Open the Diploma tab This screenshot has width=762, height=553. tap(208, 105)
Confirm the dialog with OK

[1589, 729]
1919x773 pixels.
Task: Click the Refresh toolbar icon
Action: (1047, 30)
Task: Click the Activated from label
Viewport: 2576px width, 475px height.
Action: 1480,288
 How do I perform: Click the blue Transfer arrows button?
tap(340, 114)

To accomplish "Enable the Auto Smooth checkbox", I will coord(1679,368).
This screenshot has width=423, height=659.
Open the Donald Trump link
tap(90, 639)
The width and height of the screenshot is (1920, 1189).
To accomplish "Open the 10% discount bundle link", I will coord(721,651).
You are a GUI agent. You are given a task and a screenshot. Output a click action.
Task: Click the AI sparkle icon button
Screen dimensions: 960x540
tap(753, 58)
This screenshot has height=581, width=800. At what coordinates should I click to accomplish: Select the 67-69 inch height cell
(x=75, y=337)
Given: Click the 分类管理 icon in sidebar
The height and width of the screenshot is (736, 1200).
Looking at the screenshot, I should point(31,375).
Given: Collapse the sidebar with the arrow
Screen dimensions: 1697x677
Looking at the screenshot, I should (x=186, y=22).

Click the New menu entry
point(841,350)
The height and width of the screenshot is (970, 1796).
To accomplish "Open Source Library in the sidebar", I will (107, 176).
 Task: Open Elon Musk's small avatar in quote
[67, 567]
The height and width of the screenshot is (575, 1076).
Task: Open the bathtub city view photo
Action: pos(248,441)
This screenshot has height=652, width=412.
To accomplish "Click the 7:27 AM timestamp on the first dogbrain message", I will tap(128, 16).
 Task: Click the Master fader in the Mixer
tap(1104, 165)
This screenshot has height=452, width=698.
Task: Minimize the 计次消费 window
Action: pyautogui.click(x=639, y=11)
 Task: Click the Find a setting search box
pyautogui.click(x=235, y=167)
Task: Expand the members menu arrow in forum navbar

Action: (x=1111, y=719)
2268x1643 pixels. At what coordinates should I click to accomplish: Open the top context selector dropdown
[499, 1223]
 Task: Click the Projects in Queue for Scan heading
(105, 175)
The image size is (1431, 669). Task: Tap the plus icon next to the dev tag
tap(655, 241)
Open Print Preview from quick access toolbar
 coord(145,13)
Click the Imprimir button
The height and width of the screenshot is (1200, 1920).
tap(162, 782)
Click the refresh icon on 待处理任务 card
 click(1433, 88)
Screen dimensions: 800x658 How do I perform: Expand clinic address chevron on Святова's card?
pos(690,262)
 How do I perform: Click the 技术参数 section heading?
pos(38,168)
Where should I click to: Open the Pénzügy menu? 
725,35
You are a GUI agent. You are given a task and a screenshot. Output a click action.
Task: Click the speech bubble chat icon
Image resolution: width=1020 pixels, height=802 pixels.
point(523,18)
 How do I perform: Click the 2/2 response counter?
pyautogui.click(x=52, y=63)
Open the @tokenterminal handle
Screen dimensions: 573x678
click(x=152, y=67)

▸ **Requirement**: Copy the data above line for line, changing nothing.

▸ **Answer to this task**:
Open the Diploma tab This screenshot has width=762, height=553. tap(208, 105)
Confirm the dialog with OK

[1589, 729]
1919x773 pixels.
Task: Click the Refresh toolbar icon
Action: (1047, 30)
Task: Click the Activated from label
Viewport: 2576px width, 475px height.
Action: 1480,288
 How do I perform: Click the blue Transfer arrows button?
tap(340, 114)

To accomplish "Enable the Auto Smooth checkbox", I will coord(1679,368).
This screenshot has width=423, height=659.
Open the Donald Trump link
tap(90, 639)
The width and height of the screenshot is (1920, 1189).
To accomplish "Open the 10% discount bundle link", I will coord(721,651).
You are a GUI agent. You are given a task and a screenshot. Output a click action.
Task: Click the AI sparkle icon button
Screen dimensions: 960x540
tap(753, 58)
This screenshot has height=581, width=800. At what coordinates should I click to accomplish: Select the 67-69 inch height cell
(x=75, y=337)
Given: Click the 分类管理 icon in sidebar
The height and width of the screenshot is (736, 1200).
Looking at the screenshot, I should point(31,375).
Given: Collapse the sidebar with the arrow
Screen dimensions: 1697x677
Looking at the screenshot, I should (x=186, y=22).

Click the New menu entry
point(841,350)
The height and width of the screenshot is (970, 1796).
To accomplish "Open Source Library in the sidebar", I will (107, 176).
 Task: Open Elon Musk's small avatar in quote
[67, 567]
The height and width of the screenshot is (575, 1076).
Task: Open the bathtub city view photo
Action: pos(248,441)
This screenshot has height=652, width=412.
To accomplish "Click the 7:27 AM timestamp on the first dogbrain message", I will tap(128, 16).
 Task: Click the Master fader in the Mixer
tap(1104, 165)
This screenshot has height=452, width=698.
Task: Minimize the 计次消费 window
Action: pyautogui.click(x=639, y=11)
 Task: Click the Find a setting search box
pyautogui.click(x=235, y=167)
Task: Expand the members menu arrow in forum navbar

Action: (x=1111, y=719)
2268x1643 pixels. At what coordinates should I click to accomplish: Open the top context selector dropdown
[499, 1223]
 Task: Click the Projects in Queue for Scan heading
(105, 175)
The image size is (1431, 669). Task: Tap the plus icon next to the dev tag
tap(655, 241)
Open Print Preview from quick access toolbar
 coord(145,13)
Click the Imprimir button
The height and width of the screenshot is (1200, 1920).
tap(162, 782)
Click the refresh icon on 待处理任务 card
 click(1433, 88)
Screen dimensions: 800x658 How do I perform: Expand clinic address chevron on Святова's card?
pos(690,262)
 How do I perform: Click the 技术参数 section heading?
pos(38,168)
Where should I click to: Open the Pénzügy menu? 
725,35
You are a GUI agent. You are given a task and a screenshot. Output a click action.
Task: Click the speech bubble chat icon
Image resolution: width=1020 pixels, height=802 pixels.
point(523,18)
 How do I perform: Click the 2/2 response counter?
pyautogui.click(x=52, y=63)
Open the @tokenterminal handle
Screen dimensions: 573x678
click(x=152, y=67)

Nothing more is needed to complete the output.